Jan 30, 2017 10:32pm

An animal has no agency, only impulse; can enter no contracts, only seize conveniences; can resolve no disputes truthfully, only imagine excuses. It cannot be reasoned with, only bribed or punished. But with bribes and punishments it can be trained. And if training fails, abandoned to the wild, enslaved, imprisoned, or killed.

We train the animal with property in toto, manners, ethics, morals, and law.
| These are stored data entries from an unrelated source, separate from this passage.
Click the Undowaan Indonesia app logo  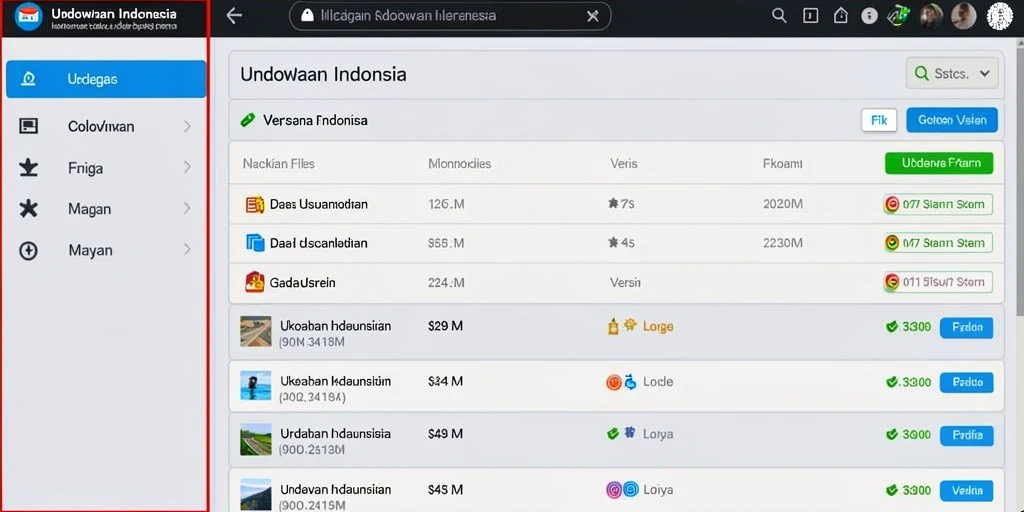click(x=27, y=16)
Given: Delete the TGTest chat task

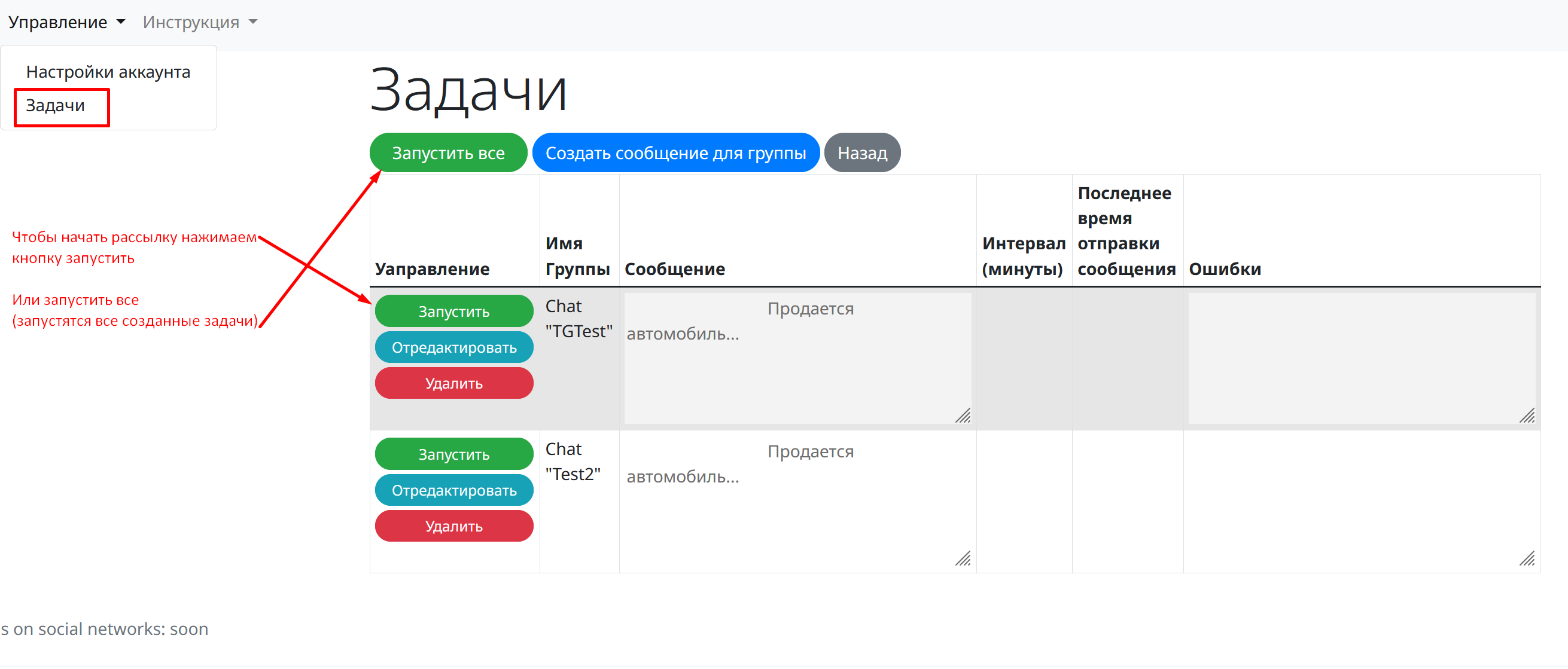Looking at the screenshot, I should point(453,383).
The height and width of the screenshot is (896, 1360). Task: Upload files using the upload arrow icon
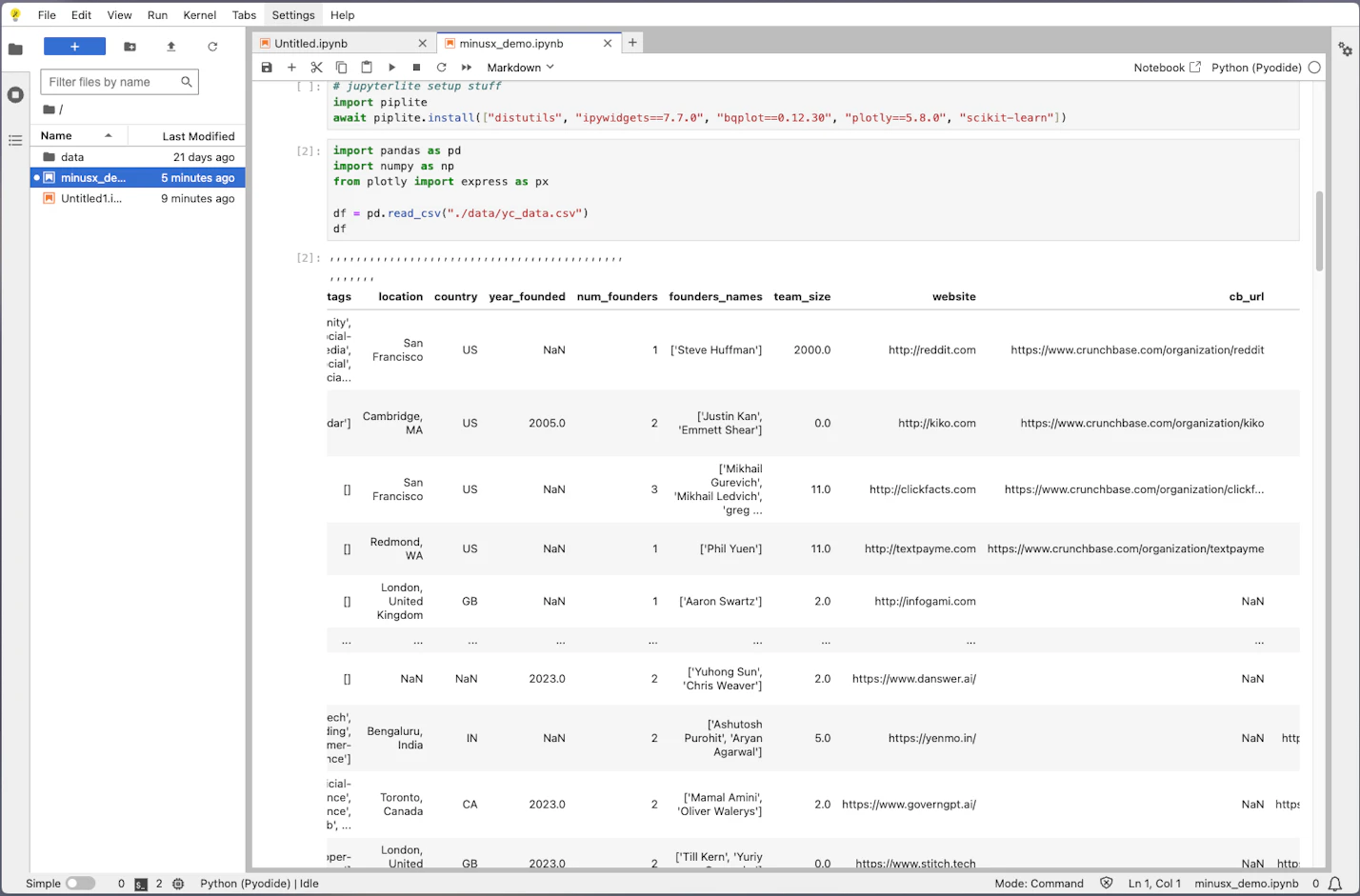171,47
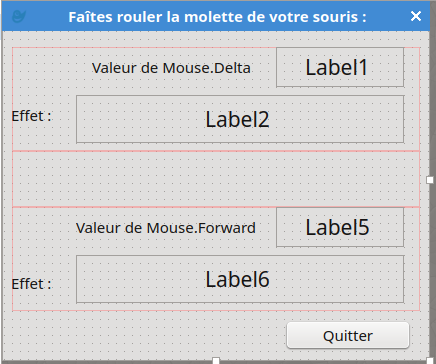
Task: Close the form window with the X
Action: click(x=416, y=16)
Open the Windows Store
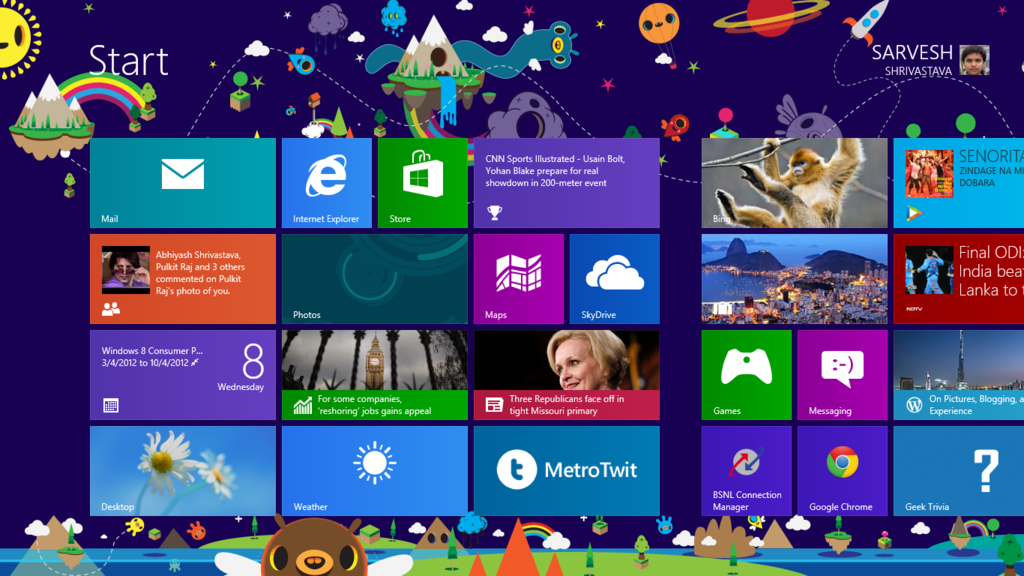 421,182
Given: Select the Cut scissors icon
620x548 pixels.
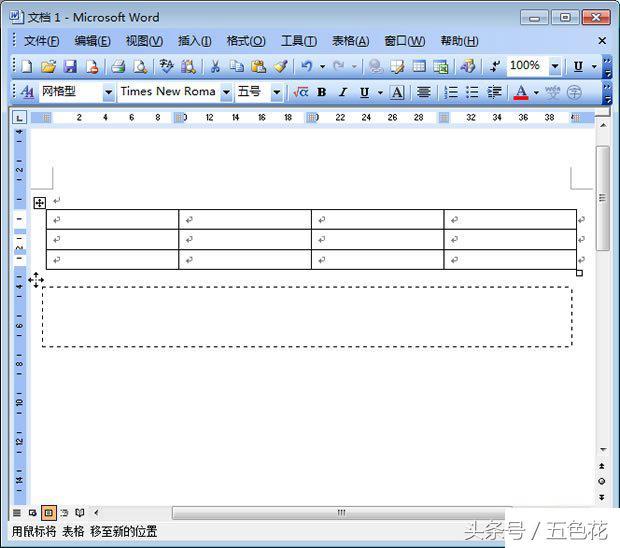Looking at the screenshot, I should coord(214,66).
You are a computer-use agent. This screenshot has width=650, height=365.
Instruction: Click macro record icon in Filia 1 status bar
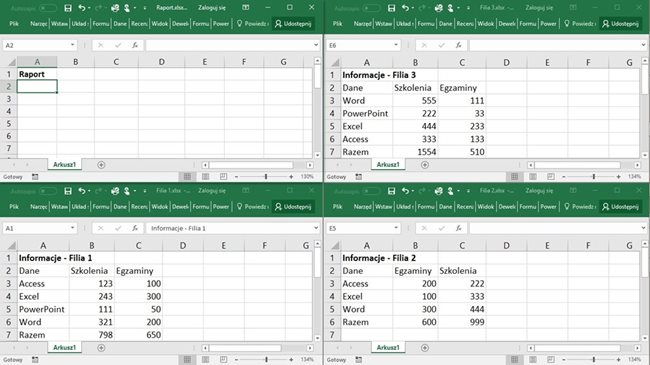pyautogui.click(x=35, y=360)
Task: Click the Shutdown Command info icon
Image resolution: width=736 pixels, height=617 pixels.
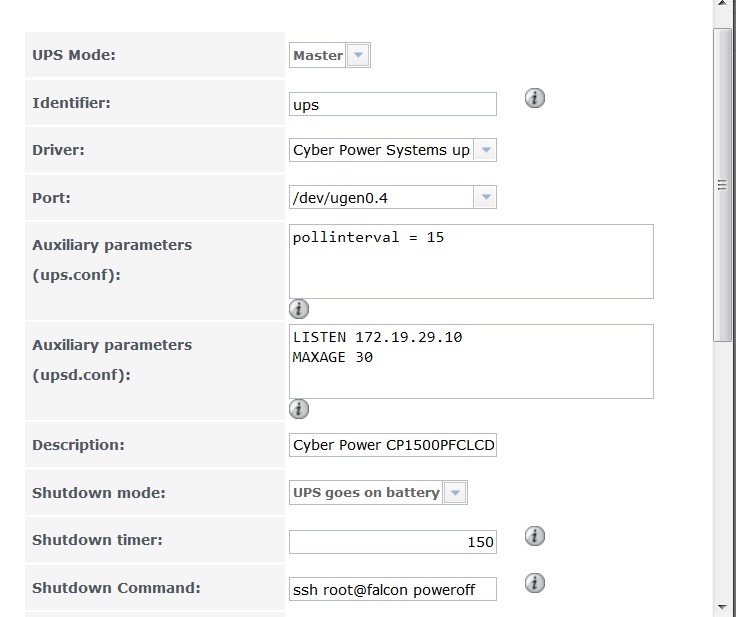Action: (x=535, y=583)
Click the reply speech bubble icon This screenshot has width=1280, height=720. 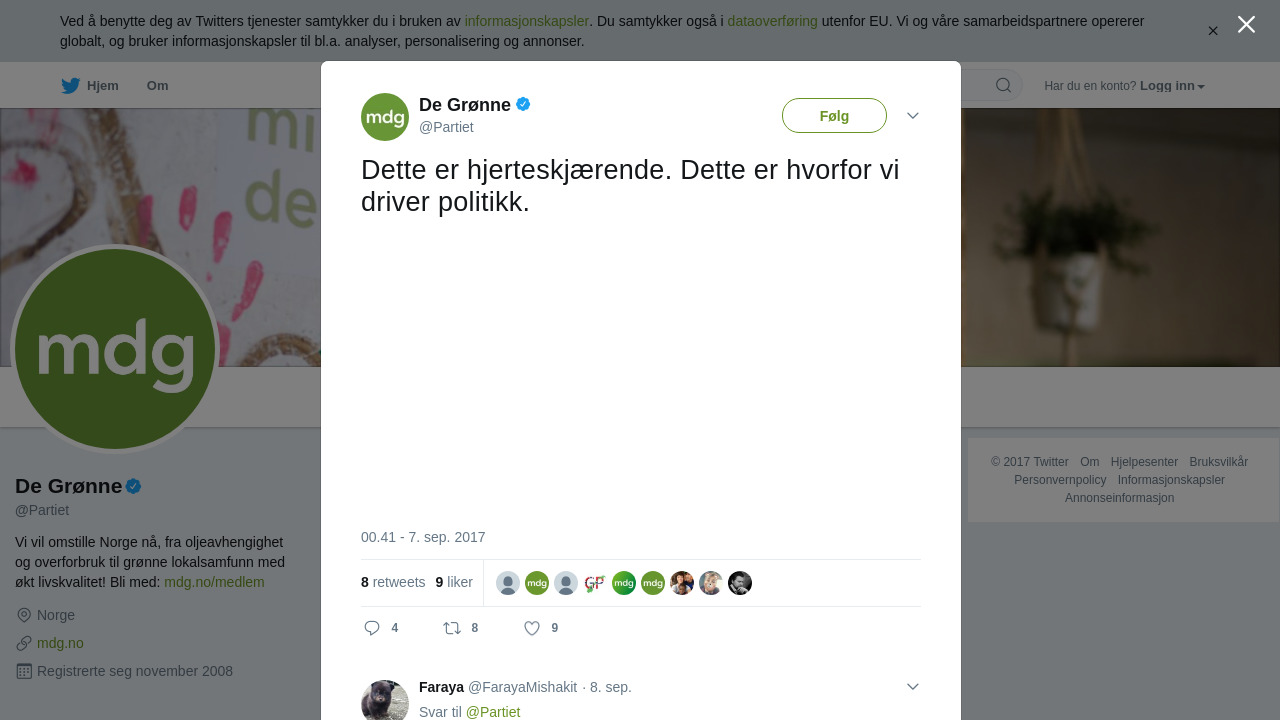tap(372, 628)
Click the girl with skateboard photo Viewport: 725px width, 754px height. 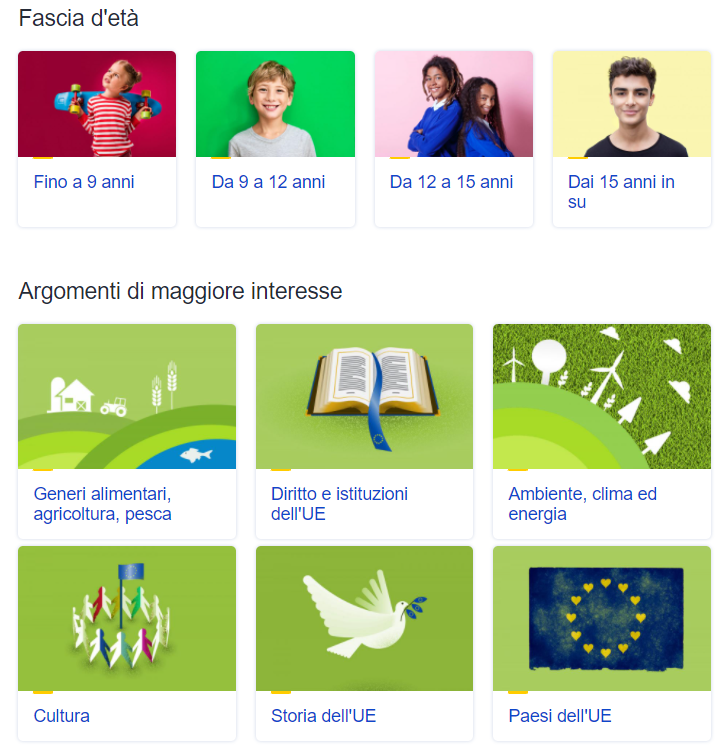pos(97,104)
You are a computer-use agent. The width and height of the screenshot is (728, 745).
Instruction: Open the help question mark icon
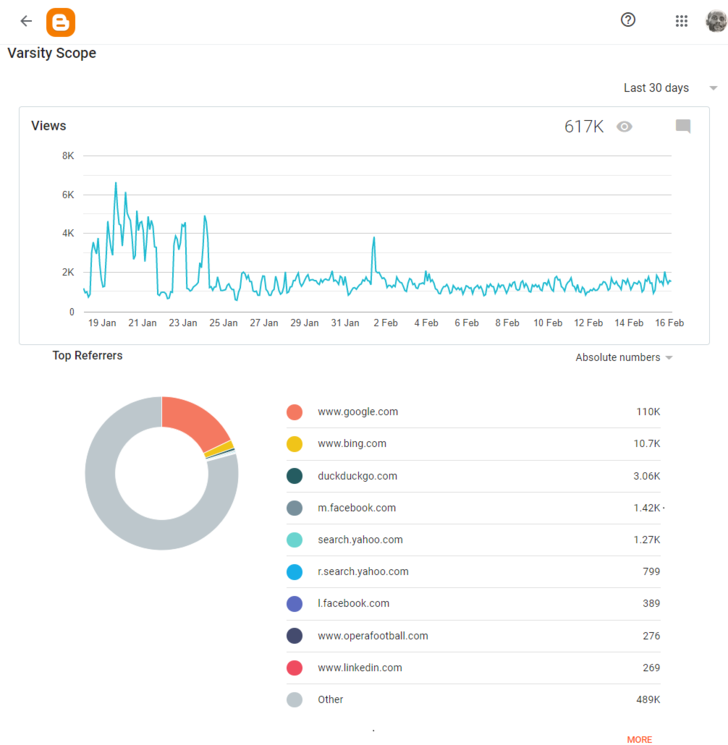click(x=628, y=20)
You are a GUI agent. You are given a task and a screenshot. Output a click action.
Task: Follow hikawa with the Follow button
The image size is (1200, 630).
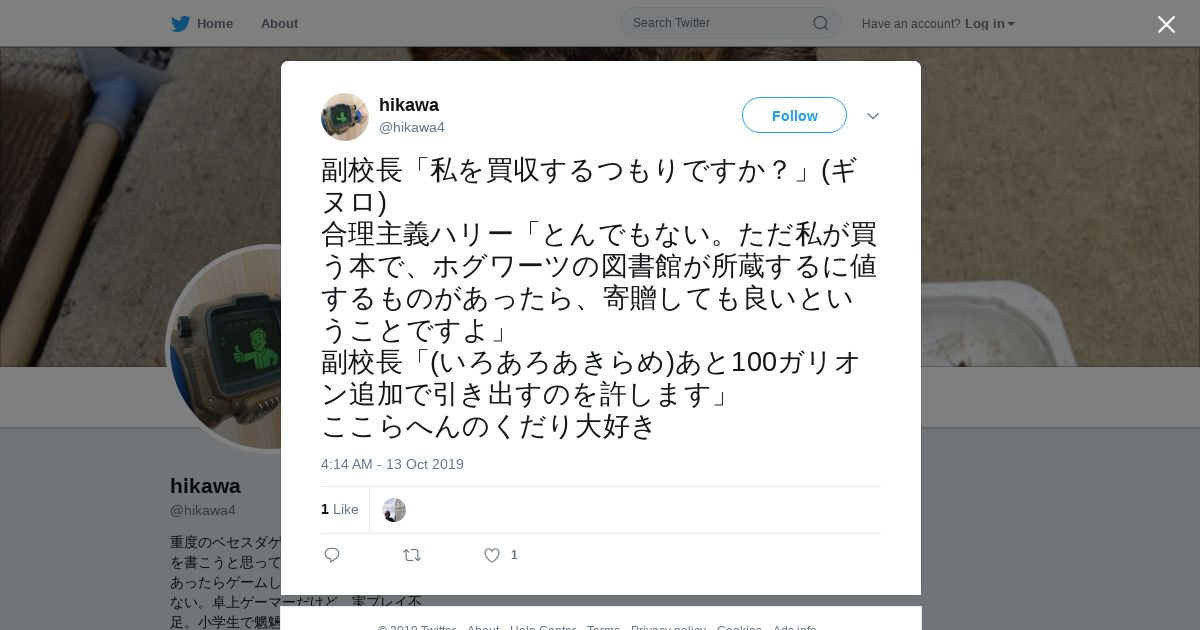click(x=794, y=115)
We use peers, parents, teachers, sheriffs, police, judges, juries, soldiers, generals and kings.

The animal can be trained from beast to slave, to serf, to dependent, to freeman, to civilian, to soldier, to aristocracy: human.

The training requires sentience, awareness, consciousness, reason, knowledge, and agency.

But each degree of training demands more of the animal, and many – most – cannot complete it, and transcend the animal.

As such the world is full of a few humans and many domesticated animals of varying degree, and many, many beasts.

Thankfully, like many domesticatable animals, these animals, once domesticated, can often be put to good use.

And as such, the beast man, like all other domesticatable beasts, can be domesticated for profit.

The domestication of man – that occupation we call rule – is the most profitable occupation of all, except for one:

The success in breeding, and training humans.

Because while animals are a commodity, producing the rare human is the most profitable industry of all.

And if it fails, hunting the beast man that remain, is the greatest joy of all.